**Problem to work on**
Set the data down once more, in full and exactly.

**Given entries**
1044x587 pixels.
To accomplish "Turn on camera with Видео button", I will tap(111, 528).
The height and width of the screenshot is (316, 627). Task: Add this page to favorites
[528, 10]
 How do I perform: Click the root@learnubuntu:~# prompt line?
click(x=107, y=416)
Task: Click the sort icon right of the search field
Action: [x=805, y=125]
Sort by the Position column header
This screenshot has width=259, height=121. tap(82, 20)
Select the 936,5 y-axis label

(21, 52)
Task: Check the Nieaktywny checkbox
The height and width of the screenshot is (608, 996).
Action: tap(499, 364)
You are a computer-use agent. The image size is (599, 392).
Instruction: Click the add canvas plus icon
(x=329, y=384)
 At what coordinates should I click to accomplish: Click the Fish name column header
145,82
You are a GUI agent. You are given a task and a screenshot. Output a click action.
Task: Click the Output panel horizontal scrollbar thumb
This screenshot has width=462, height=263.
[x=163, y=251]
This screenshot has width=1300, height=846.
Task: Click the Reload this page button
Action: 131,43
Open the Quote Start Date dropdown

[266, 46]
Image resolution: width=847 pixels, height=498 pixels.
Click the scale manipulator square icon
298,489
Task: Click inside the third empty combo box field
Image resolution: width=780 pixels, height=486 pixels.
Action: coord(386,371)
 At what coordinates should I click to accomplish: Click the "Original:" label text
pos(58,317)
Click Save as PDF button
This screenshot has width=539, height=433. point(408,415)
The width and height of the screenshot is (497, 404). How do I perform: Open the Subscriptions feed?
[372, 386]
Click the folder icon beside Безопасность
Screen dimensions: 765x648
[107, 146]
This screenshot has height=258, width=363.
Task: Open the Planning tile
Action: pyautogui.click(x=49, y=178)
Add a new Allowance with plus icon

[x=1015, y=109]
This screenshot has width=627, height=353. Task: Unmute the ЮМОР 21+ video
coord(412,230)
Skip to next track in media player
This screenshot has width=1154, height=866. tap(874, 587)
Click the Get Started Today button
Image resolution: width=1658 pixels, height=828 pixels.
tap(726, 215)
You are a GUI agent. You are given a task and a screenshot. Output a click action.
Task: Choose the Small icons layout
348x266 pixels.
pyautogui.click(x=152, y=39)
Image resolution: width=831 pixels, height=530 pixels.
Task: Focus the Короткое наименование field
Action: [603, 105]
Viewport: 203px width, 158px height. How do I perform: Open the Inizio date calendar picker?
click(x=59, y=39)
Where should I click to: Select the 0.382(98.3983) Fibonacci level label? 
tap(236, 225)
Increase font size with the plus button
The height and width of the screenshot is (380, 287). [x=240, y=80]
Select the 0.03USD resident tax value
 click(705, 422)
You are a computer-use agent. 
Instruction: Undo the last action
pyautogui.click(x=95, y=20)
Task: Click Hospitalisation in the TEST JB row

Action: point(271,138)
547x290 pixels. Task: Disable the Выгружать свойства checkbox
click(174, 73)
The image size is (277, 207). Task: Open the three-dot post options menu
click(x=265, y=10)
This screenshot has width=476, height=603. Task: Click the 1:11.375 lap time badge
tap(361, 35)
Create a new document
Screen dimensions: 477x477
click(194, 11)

**Solved exercise**
1044x587 pixels.
To accomplish "Turn on camera with Видео button", I will tap(111, 528).
The height and width of the screenshot is (316, 627). Task: Add this page to favorites
[528, 10]
 How do I perform: Click the root@learnubuntu:~# prompt line?
click(x=107, y=416)
Task: Click the sort icon right of the search field
Action: [x=805, y=125]
Sort by the Position column header
This screenshot has width=259, height=121. tap(82, 20)
Select the 936,5 y-axis label

(21, 52)
Task: Check the Nieaktywny checkbox
The height and width of the screenshot is (608, 996).
Action: tap(499, 364)
You are a computer-use agent. The image size is (599, 392).
Instruction: Click the add canvas plus icon
(x=329, y=384)
 At what coordinates should I click to accomplish: Click the Fish name column header
145,82
You are a GUI agent. You are given a task and a screenshot. Output a click action.
Task: Click the Output panel horizontal scrollbar thumb
This screenshot has width=462, height=263.
[x=163, y=251]
This screenshot has width=1300, height=846.
Task: Click the Reload this page button
Action: 131,43
Open the Quote Start Date dropdown

[266, 46]
Image resolution: width=847 pixels, height=498 pixels.
Click the scale manipulator square icon
298,489
Task: Click inside the third empty combo box field
Image resolution: width=780 pixels, height=486 pixels.
Action: coord(386,371)
 At what coordinates should I click to accomplish: Click the "Original:" label text
pos(58,317)
Click Save as PDF button
This screenshot has width=539, height=433. point(408,415)
The width and height of the screenshot is (497, 404). How do I perform: Open the Subscriptions feed?
[372, 386]
Click the folder icon beside Безопасность
Screen dimensions: 765x648
[107, 146]
This screenshot has height=258, width=363.
Task: Open the Planning tile
Action: pyautogui.click(x=49, y=178)
Add a new Allowance with plus icon

[x=1015, y=109]
This screenshot has width=627, height=353. Task: Unmute the ЮМОР 21+ video
coord(412,230)
Skip to next track in media player
This screenshot has width=1154, height=866. tap(874, 587)
Click the Get Started Today button
Image resolution: width=1658 pixels, height=828 pixels.
tap(726, 215)
You are a GUI agent. You are given a task and a screenshot. Output a click action.
Task: Choose the Small icons layout
348x266 pixels.
pyautogui.click(x=152, y=39)
Image resolution: width=831 pixels, height=530 pixels.
Task: Focus the Короткое наименование field
Action: [603, 105]
Viewport: 203px width, 158px height. How do I perform: Open the Inizio date calendar picker?
click(x=59, y=39)
Where should I click to: Select the 0.382(98.3983) Fibonacci level label? 
tap(236, 225)
Increase font size with the plus button
The height and width of the screenshot is (380, 287). [x=240, y=80]
Select the 0.03USD resident tax value
 click(705, 422)
You are a computer-use agent. 
Instruction: Undo the last action
pyautogui.click(x=95, y=20)
Task: Click Hospitalisation in the TEST JB row

Action: point(271,138)
547x290 pixels. Task: Disable the Выгружать свойства checkbox
click(174, 73)
The image size is (277, 207). Task: Open the three-dot post options menu
click(x=265, y=10)
This screenshot has width=476, height=603. Task: Click the 1:11.375 lap time badge
tap(361, 35)
Create a new document
Screen dimensions: 477x477
click(194, 11)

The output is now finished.